When the pretension of universal reason as a universal language is unmasked, it turns out to be just another version of what has been the foundation for modern epistemology—the assumption that ‘all contributions to a given discourse are commensurable’. However, hermeneutics is ‘largely a struggle against this assumption’ (Rorty, 1980). With Heidegger, Gadamer’s hermeneutics emphasizes human finitude and facticity of hermeneutic existence, as well as historicity, contextuality, and fallibility of human knowledge and understanding. He wanted to break the modern dream of an objective, rational method that could guide understanding toward the ultimate reality and truth. Despite Gadamer’s repeated protestations that the essential question of hermeneutics is not a question of such a method of understanding, Gadamer fails to be persistent with the basic spirit of his hermeneutics when he falls into the trap of universal reason. Such a move is retrogressive and does not resonate well with the rest of his hermeneutics.
We have to conclude that there is no full fusion of two distinct horizons between two incompatible P-languages. A common language above two incompatible P-languages is another modern myth, whose fate is no better than the common language dreamed by logical positivism. If a common language through a full fusion of horizons between two P-languages is required by undistorted, full communication or conversation, as it should be, then we reach the same conclusion as we did in chapter 14 from the transmission model of cross-language communication: Cross-language communication in abnormal discourse is inevitably partial.

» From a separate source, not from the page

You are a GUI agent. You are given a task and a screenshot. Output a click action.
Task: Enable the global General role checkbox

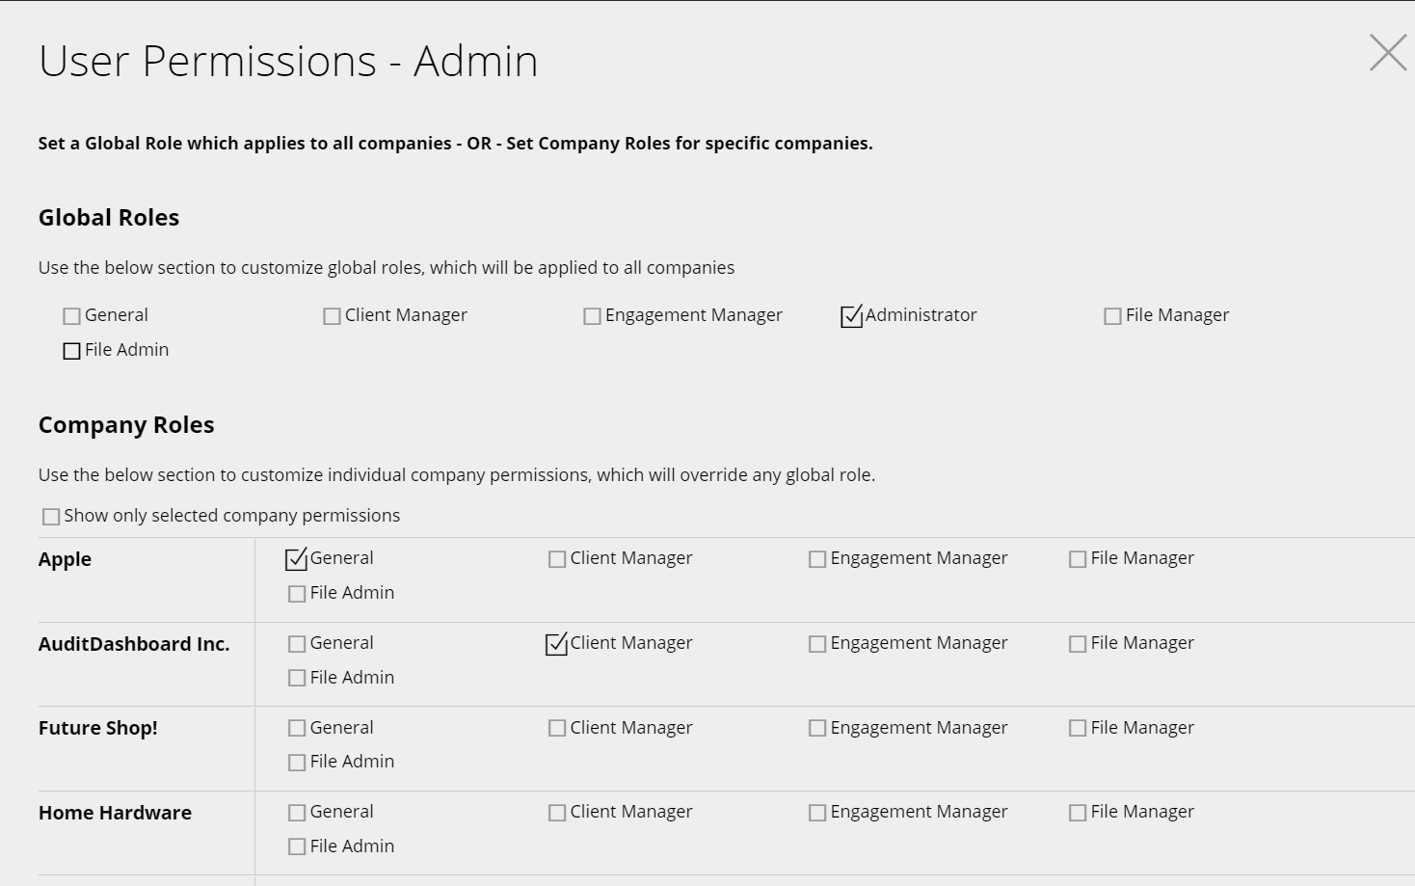71,316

One may be wondering how the above conclusion about communication breakdown in abnormal discourse can be reconciled with what I have argued in chapter 13, namely, the universality of hermeneutic understanding and the openness of the incommensurables. Hermeneutic cross-language understanding is in essence coming to an understanding and agreement through conversation between the interpreter from one language and the interpreted from another. Both sides could come to an understanding through conversation only in terms of a fusion of horizons. If a full fusion is unattainable in abnormal discourse, then can understanding even be possible? But we have argued, with Gadamer, that hermeneutic understanding in abnormal discourse is possible. What is going on here? This apparent inconsistency of my positions on hermeneutic understanding and on dialogical communication dissolves so long as one realizes that what we need for hermeneutic understanding is partial fusion of horizons. No full fusion of horizons is possible, nor is one needed. Accordingly, it is a partially shared language, not a common language, that makes cross-language understanding, and thus partial dialogical cross-language communication, possible.
1 G. Radford traces the historical and conceptual development of the transmission model of communication in his 2005.